As far as he could see, Lily, beautiful as she was, didn’t have much athletic talent. The kids she played with didn’t either. Last year her team was getting beaten so badly in one game that the coach had pulled them off the field before the end. Judging from the pre-game warm-up, this season was going to be similar. Although Lily had been excited to be put on the Cannons, believing they were named after the Chudley Cannons, whoever they were, no one seemed to know what they were doing.

He doesn’t understand much about soccer, but he recognizes the look of someone who is lost but trying not to show it. The concentration, the hard brow. He had seen it on his mother’s face those last years. He sees it on his grand-daughter’s now. He sees it on her face a lot. She is sweet, but she doesn’t pick things up too quickly. He would never be given a “My Grand-Child Is an Honor Student” bumper stickers which is fine with him. He hates bumper stickers. It’s like talking with your ass. Who cares where you vacationed or went to school or how you vote? Who puts a cross on their butt for people to look at? You want to pray? Fine. Go do it and shut up. But it wasn’t just the stickers on the backs of cars now, but the windows as well. On some of them, the windows are so covered up, he doesn’t understand how anyone could see out. He suspects the stickers shows the decline of literacy. At least when kids had written their names on the walls, they were learning how to write. These kids would be pushing picture buttons on machines at McDonalds. They wouldn’t know how to read or add; they would just be little monkeys, pushing buttons for a treat. He doesn’t say any of this. What does he say? Nothing. He keeps his goddamn mouth shut. Iron Man, that’s him.

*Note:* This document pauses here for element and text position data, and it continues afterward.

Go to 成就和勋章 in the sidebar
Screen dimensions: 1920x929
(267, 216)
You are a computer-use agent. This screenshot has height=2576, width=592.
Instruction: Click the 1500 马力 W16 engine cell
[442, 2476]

Caitlin comes up next to him.

“Glad you could make it, Dad.”

They stand together. She looks good, and he wants to say this but is afraid
how she will take it.

“You want to sit somewhere.”

“No. I’m fine.” The metal bleachers might as well have had a sign that said “Welcome to Hemorrhoid Field.” He would stand, at least for a little bit, maybe he wouldn’t have to stay the whole time. Hopefully they’d get killed and pulled off the field again, and they could go get something to eat.

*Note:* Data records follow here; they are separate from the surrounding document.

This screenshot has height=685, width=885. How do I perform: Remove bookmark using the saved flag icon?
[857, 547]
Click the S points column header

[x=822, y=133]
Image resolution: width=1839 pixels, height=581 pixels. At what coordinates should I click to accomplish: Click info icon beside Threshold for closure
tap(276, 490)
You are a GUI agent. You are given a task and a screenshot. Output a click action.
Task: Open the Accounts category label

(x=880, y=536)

Lily sees him and waves, “Hey Grandpa! Hey Grandpa!”

He waves back.

His daughter is texting or doing something as always with that phone. One day it had appeared in her hand, and it had never left. He doesn’t say anything. Lily comes over.

“Hey Grandpa! Hey Grandpa! We’re getting beat already.”

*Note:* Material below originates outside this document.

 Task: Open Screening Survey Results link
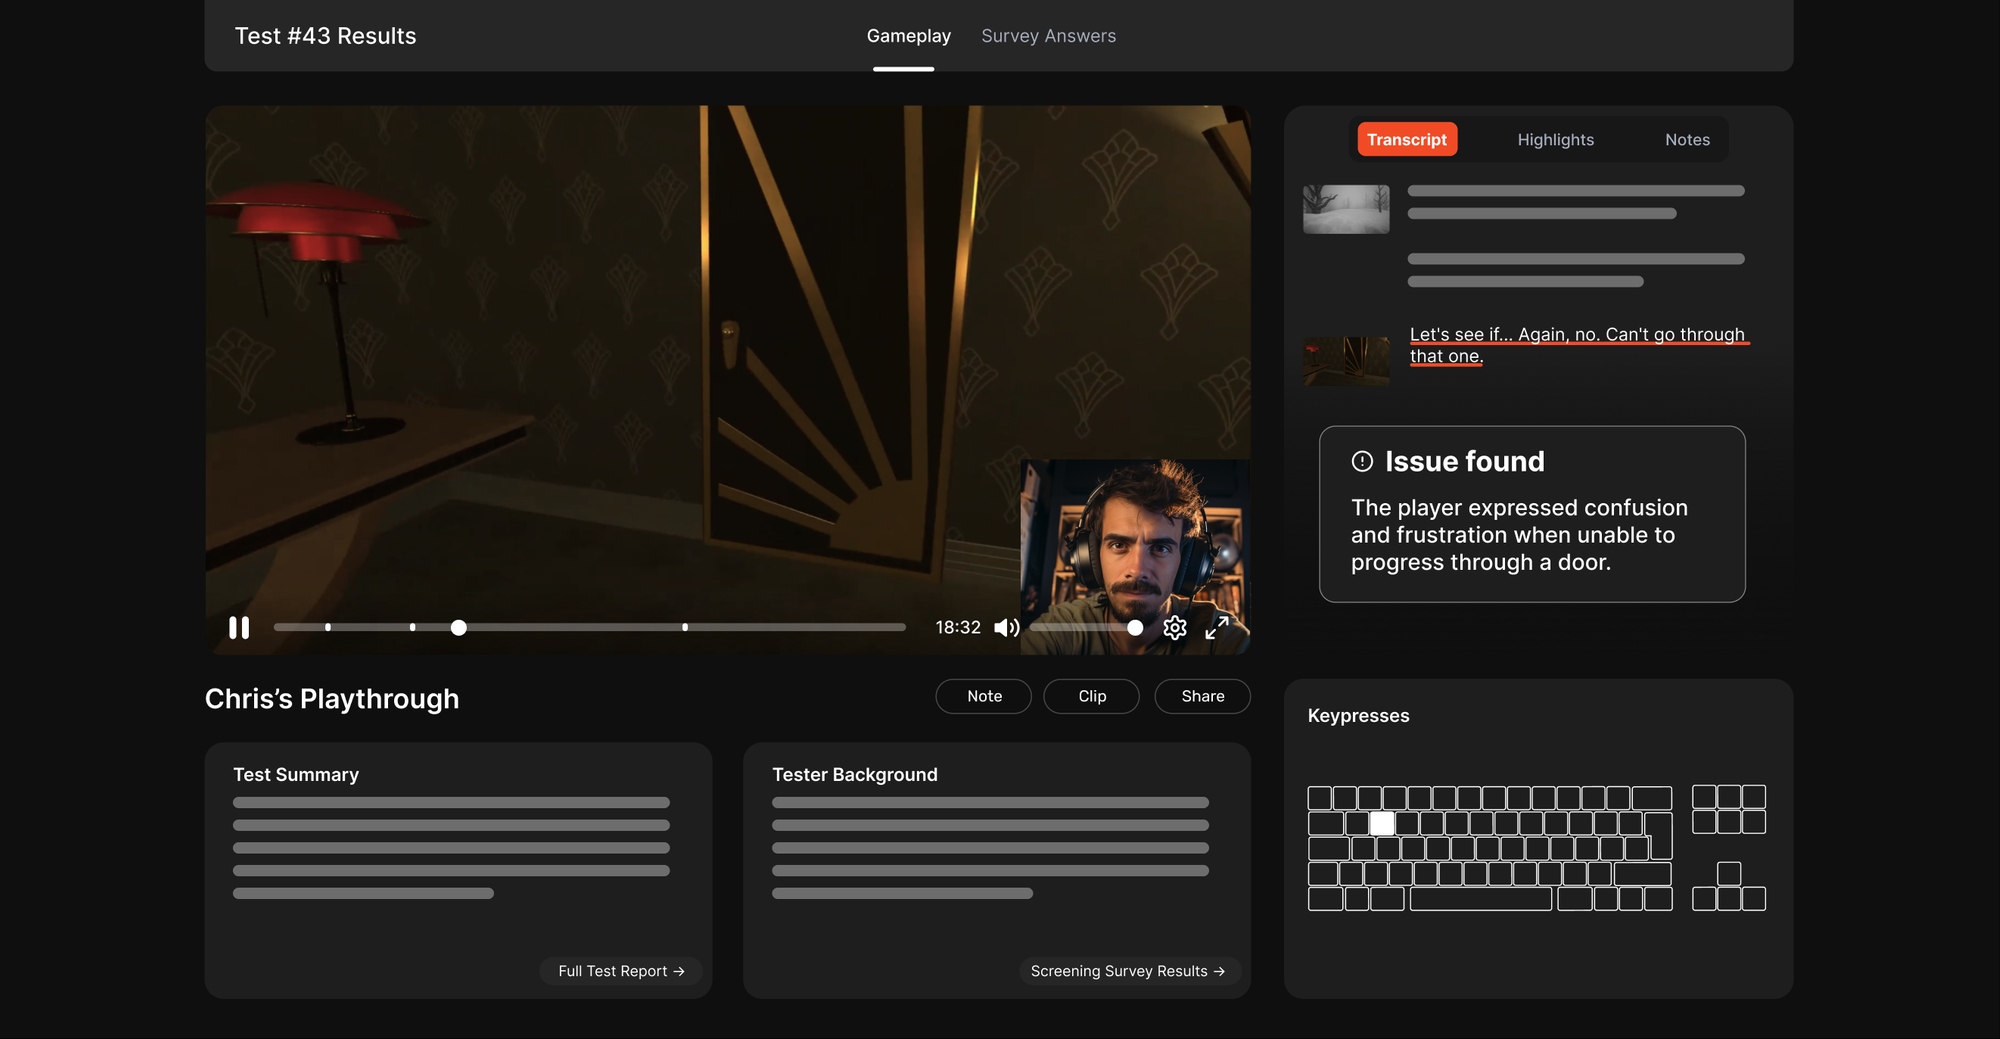(1128, 971)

“Are you having fun?” he asks.

“Yeah. But you’re supposed to look like you’re not when you’re getting beat.”

“Is that so?”

“Yeah, that’s part of the game. You’re supposed to look upset. Do I look
upset?” She frowns.

“Yes, you do. Very.”

She smiles.

“Now you don’t.

She laughs. “Now you definitely don’t. You better get back.”

As his grand-daughter runs across the grass, he feels his daughter’s hand slide into his, something that hasn’t happened in years. He doesn’t say anything.

He doesn’t move. He stands there like iron.